Barley and sorghum are two flour sources that are continuing to trend, not only due to the shift toward whole and ancient grains but also on the coattails of global cuisine. One of the oldest cultivated grains, barley has always been popular in Europe. Processors seeking to leverage unique characteristics of various flours to create vibrantly colored products are attracted to barley for a number of reasons. It has robust flavors and textures, and ancient varieties such as red, black, and purple barley add complexity of flavor and color alongside a hint of the exotic.

Barley boasts complex carbohydrates, slow digestibility, fiber-like resistant starch, and beta-glucans, all of which help lower the glycemic impact of baked goods without losing their characteristic elasticity and chewiness. The purple hull-less varieties are rich in anthocyanins and phenolic compounds, not only raising the antioxidant value of products made with them but further lowering the net glycemic index.

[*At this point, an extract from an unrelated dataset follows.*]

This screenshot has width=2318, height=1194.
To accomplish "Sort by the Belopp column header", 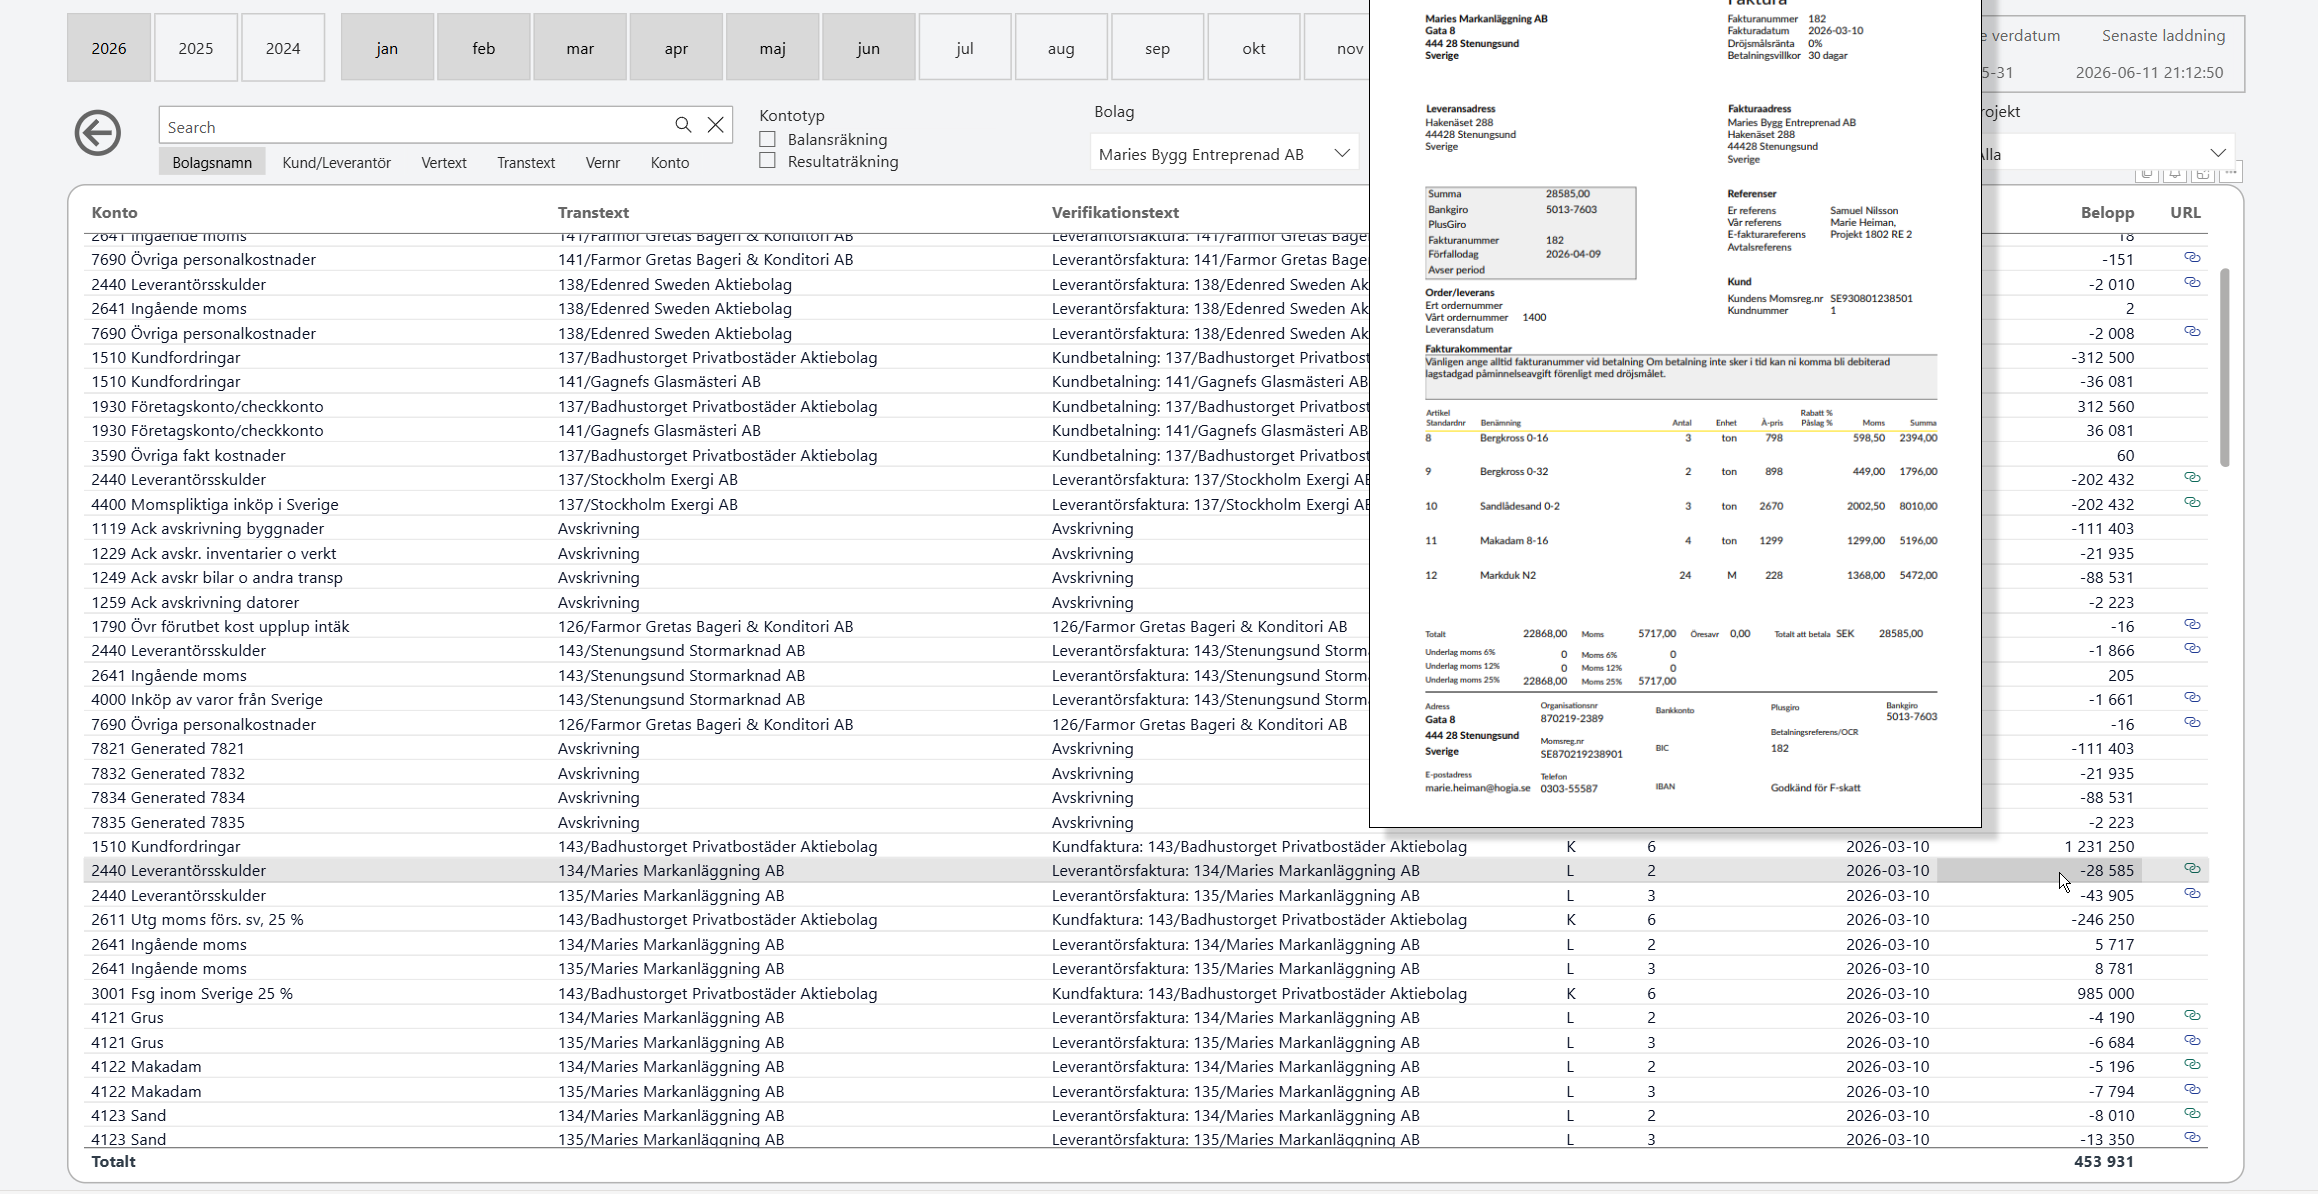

Sorghum flour owes its surge in popularity to being a light-colored, neutrally flavored, nutritious substitute for traditional flour in gluten-free recipes. Because it lacks gluten, sorghum flour is typically blended with binding agents such as xanthan gum, egg whites, gelatin, collagen, or guar gum. It also can be blended with starches from chickpeas, corn, rice, and tapioca. Black sorghum (“onyx”) flour has a characteristic dark red or black color that adds rich hues to baked goods, such as red velvet cake, pumpernickel bread, and chocolate cakes, muffins, and cookies.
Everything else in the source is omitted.